*EXERCISE INSTRUCTIONS*: Copy out word for word the rows starting at the first row and ending at the line containing "The image size is (555, 307). pos(513,29)", including both ends. Leave the pictures out.
[Start DATASET CONTENT]
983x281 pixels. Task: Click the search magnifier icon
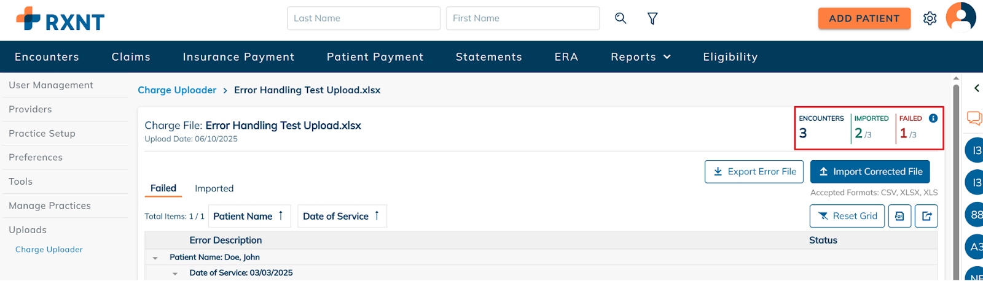click(621, 18)
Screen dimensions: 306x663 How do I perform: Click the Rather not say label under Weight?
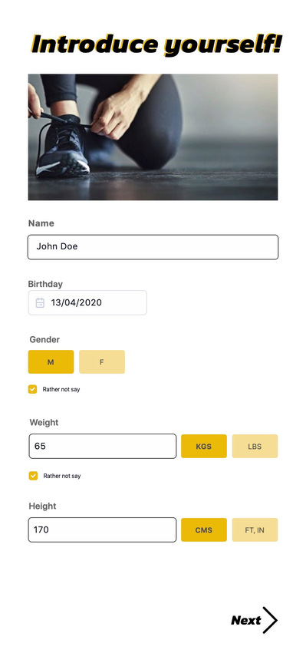pos(62,476)
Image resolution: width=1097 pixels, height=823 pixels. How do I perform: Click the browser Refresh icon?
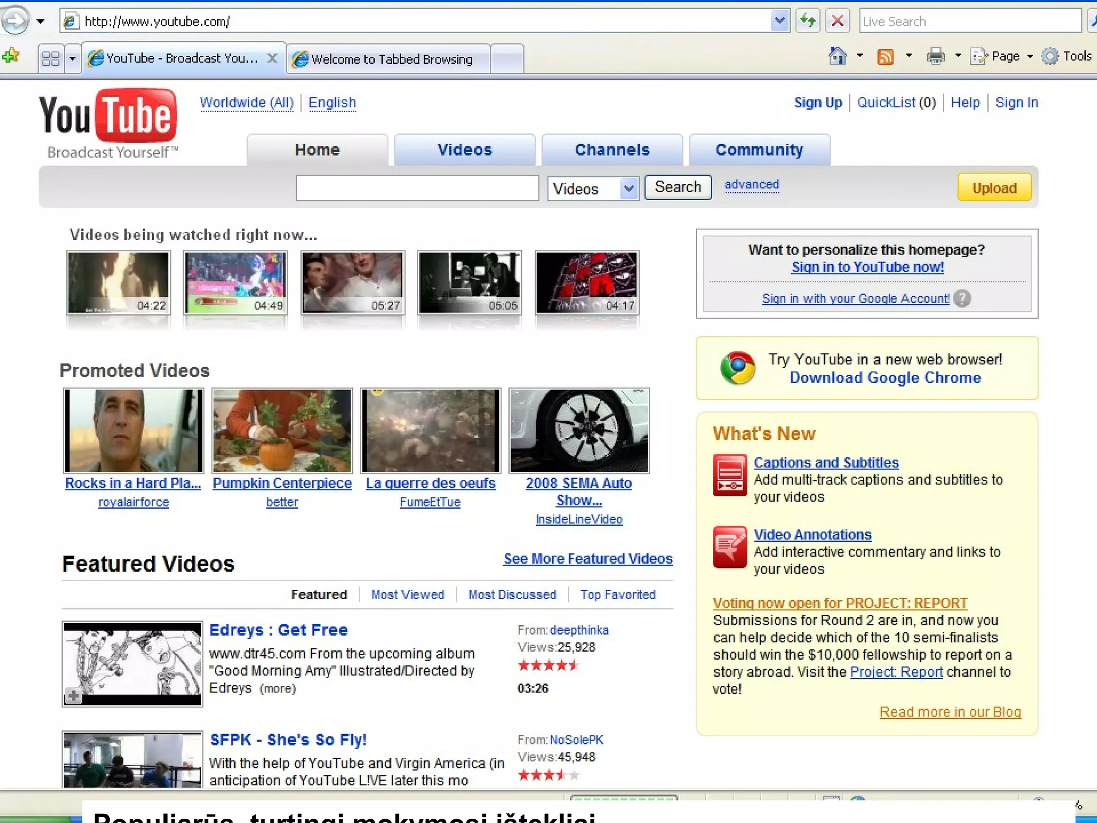click(x=807, y=21)
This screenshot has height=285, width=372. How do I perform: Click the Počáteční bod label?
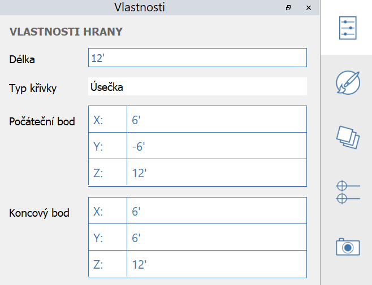(42, 121)
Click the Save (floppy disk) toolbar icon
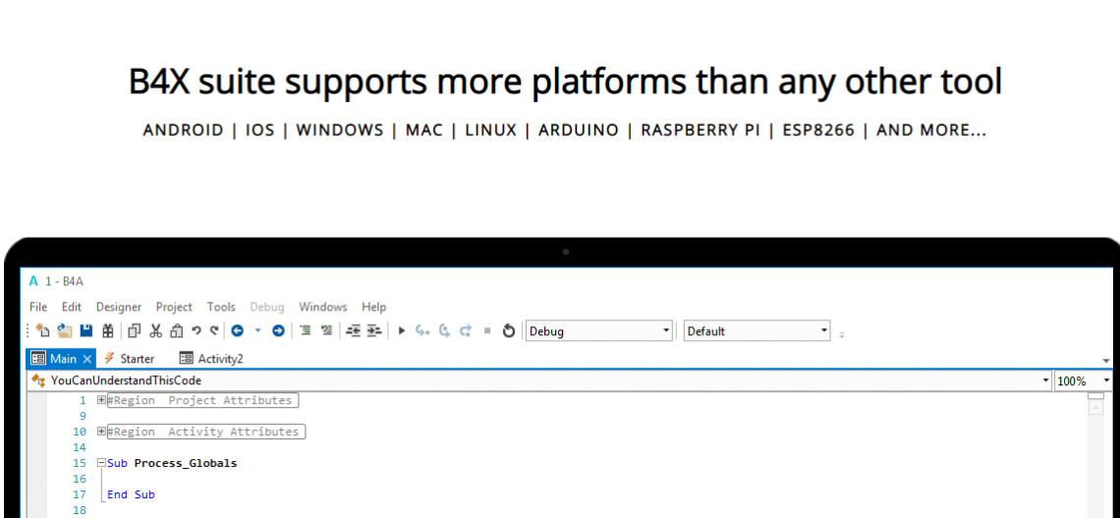 (x=85, y=331)
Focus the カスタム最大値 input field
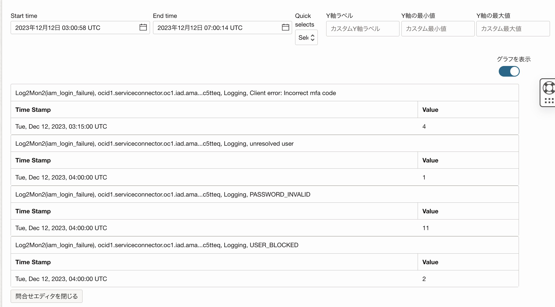The image size is (555, 307). pos(513,29)
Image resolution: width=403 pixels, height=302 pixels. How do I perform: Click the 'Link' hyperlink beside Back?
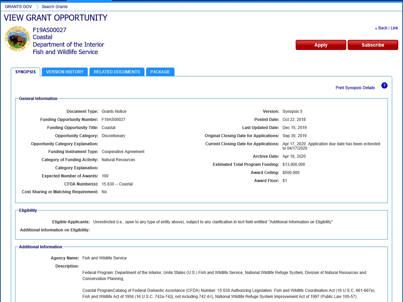(x=394, y=28)
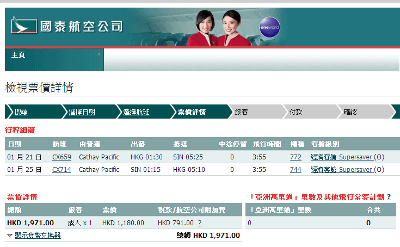Return to the 選擇日期 step

coord(82,112)
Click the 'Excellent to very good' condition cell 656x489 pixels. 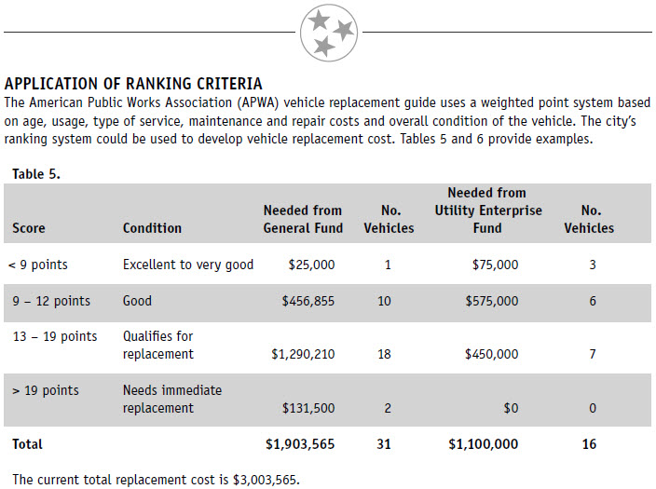(188, 265)
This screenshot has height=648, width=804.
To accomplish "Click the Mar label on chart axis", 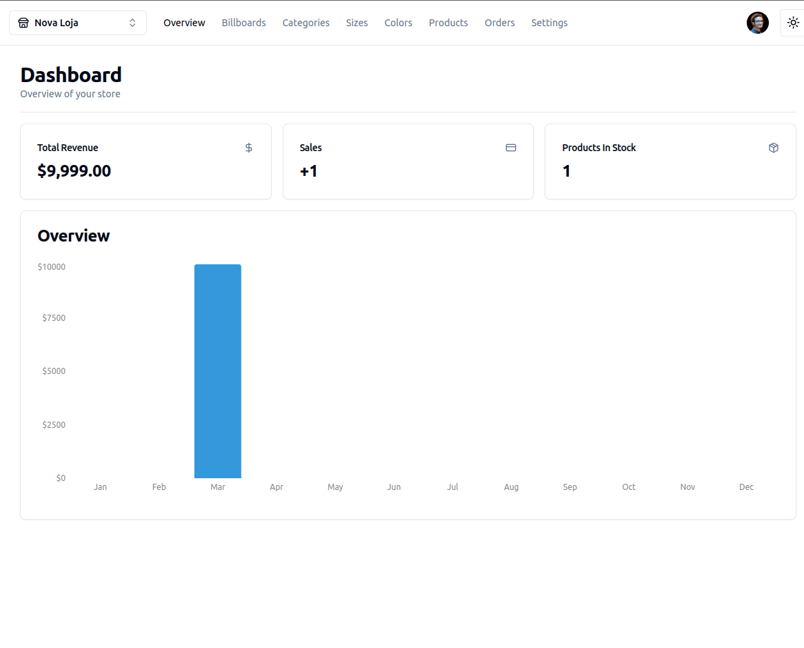I will [x=218, y=487].
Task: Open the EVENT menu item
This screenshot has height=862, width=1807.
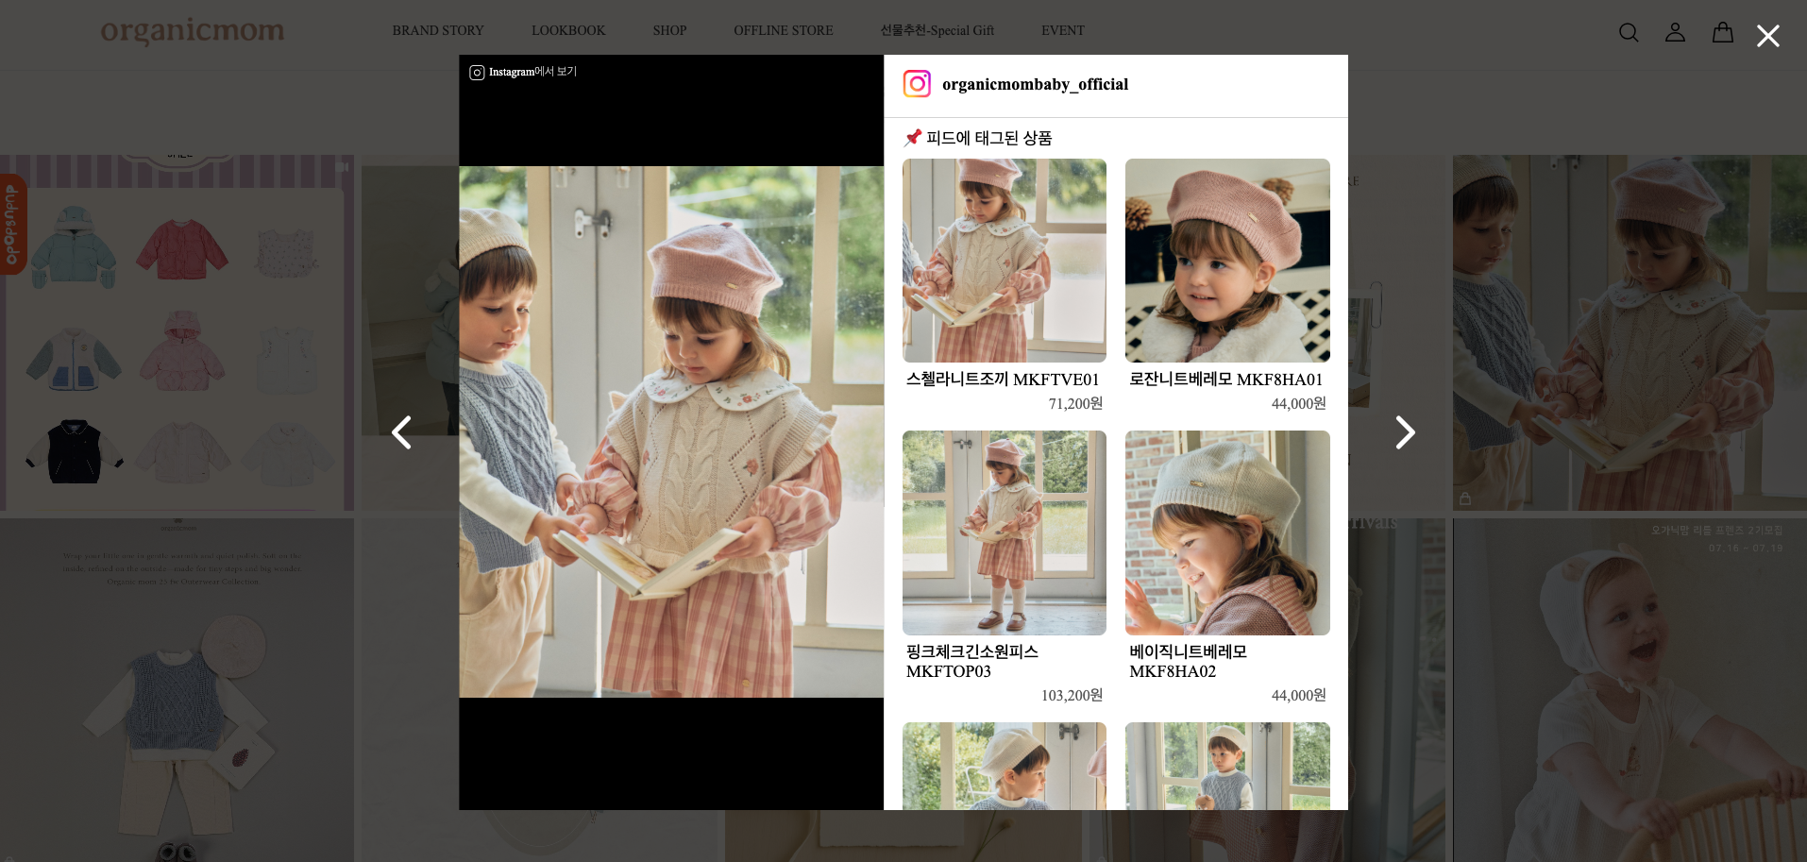Action: (1062, 30)
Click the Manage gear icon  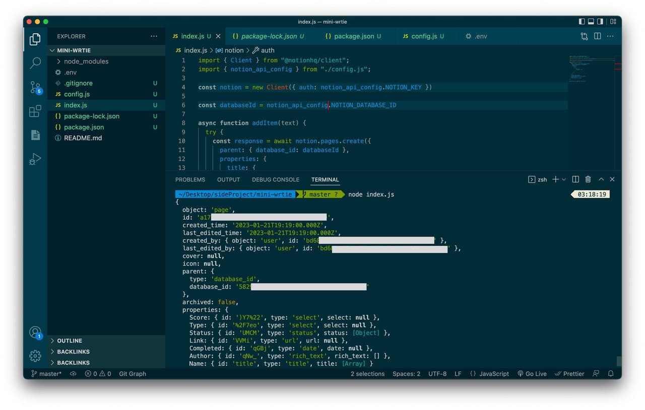35,356
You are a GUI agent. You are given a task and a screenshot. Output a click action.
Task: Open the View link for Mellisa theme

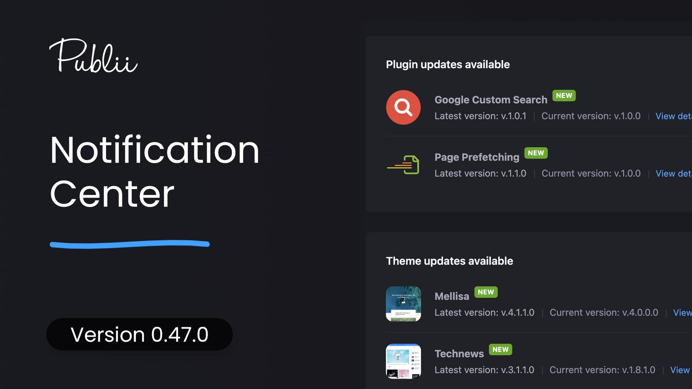pyautogui.click(x=682, y=313)
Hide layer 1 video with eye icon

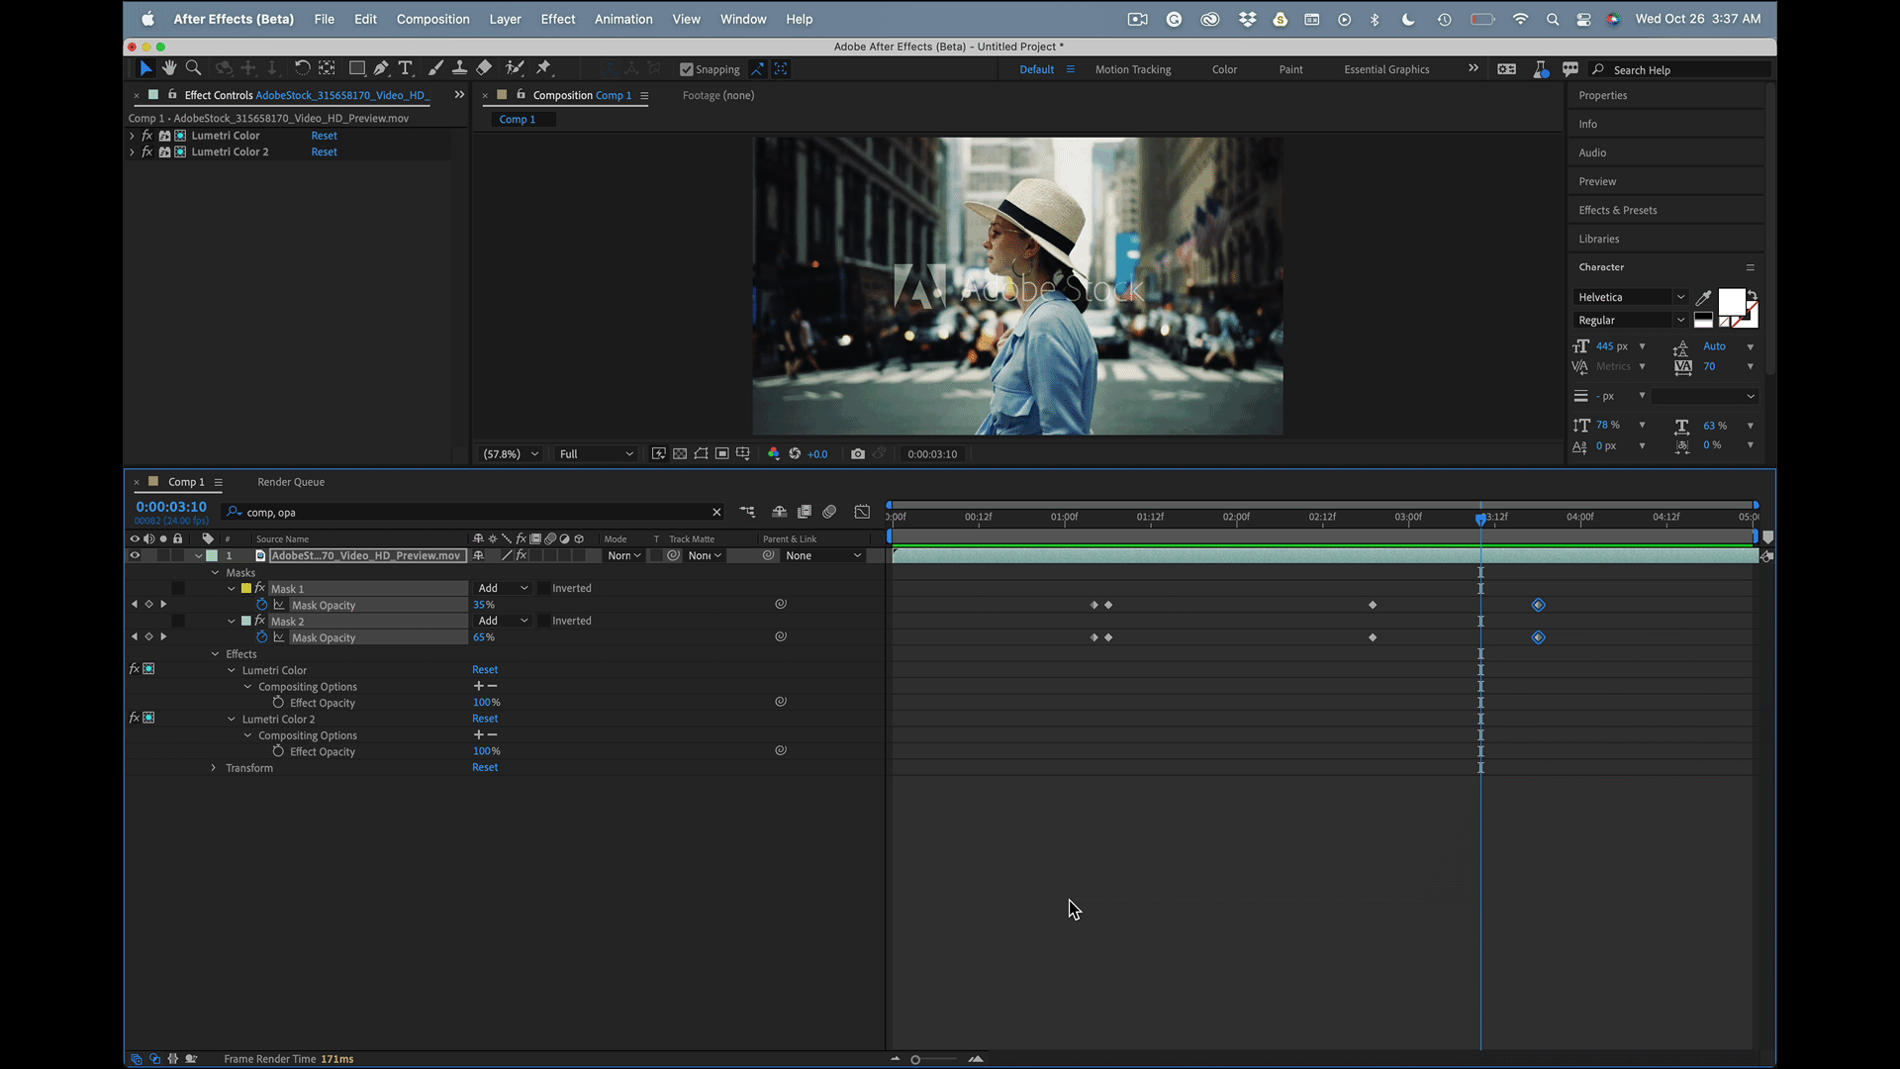pyautogui.click(x=135, y=556)
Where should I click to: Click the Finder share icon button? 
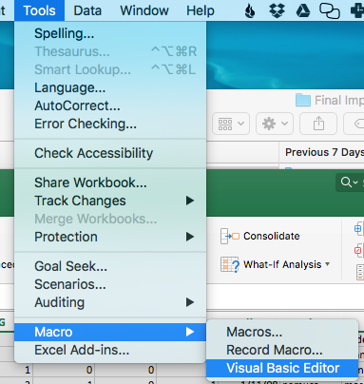[x=318, y=124]
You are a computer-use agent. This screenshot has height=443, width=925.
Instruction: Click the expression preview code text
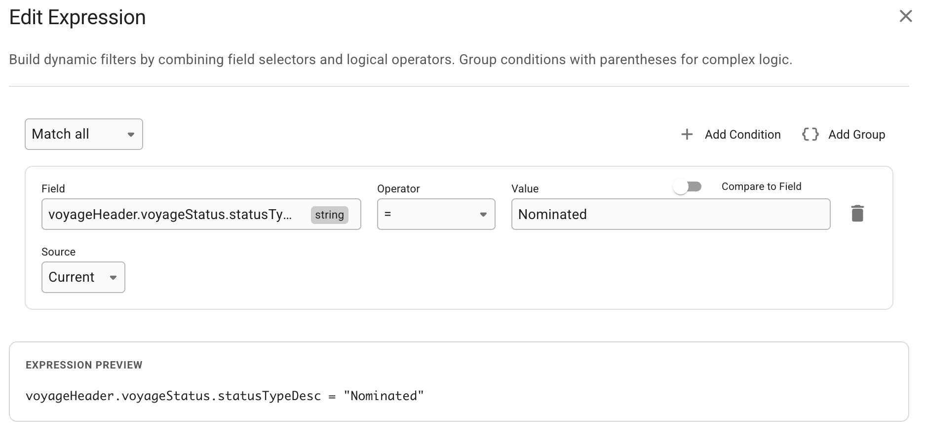[x=225, y=396]
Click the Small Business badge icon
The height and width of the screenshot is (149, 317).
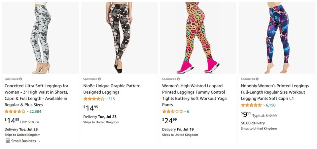click(8, 141)
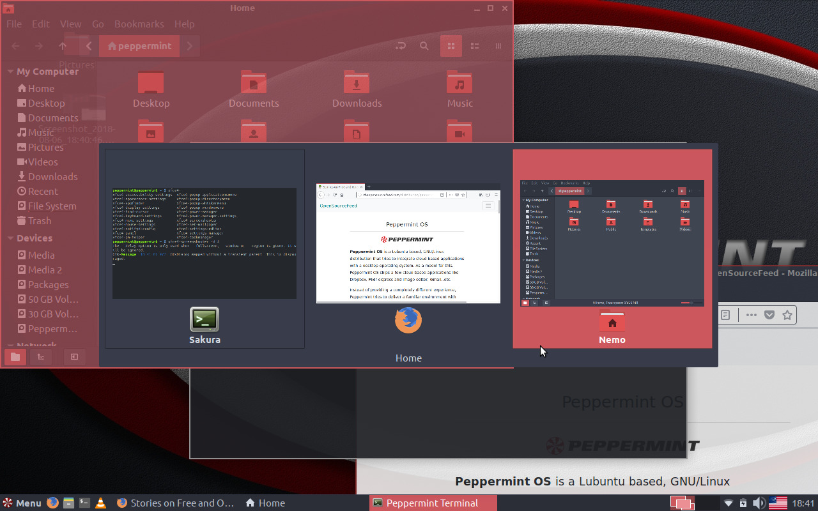
Task: Open search in the Nemo toolbar
Action: tap(424, 46)
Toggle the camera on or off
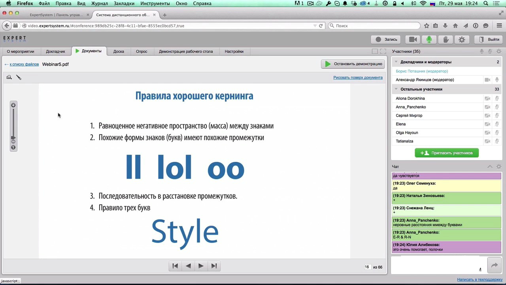 (413, 40)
[End DATASET CONTENT]
*PROBLEM SOLUTION*:
983x281 pixels. Task: Click the search magnifier icon
click(621, 18)
Screen dimensions: 306x663 How do I perform: Click the Rather not say label under Weight?
pos(62,476)
Image resolution: width=1097 pixels, height=823 pixels. How do I perform: Click the browser Refresh icon?
click(x=807, y=21)
This screenshot has height=285, width=372. How do I perform: Click the Počáteční bod label?
(42, 121)
Click the Save (floppy disk) toolbar icon
 (x=85, y=331)
Focus the カスタム最大値 input field
The image size is (555, 307). pos(513,29)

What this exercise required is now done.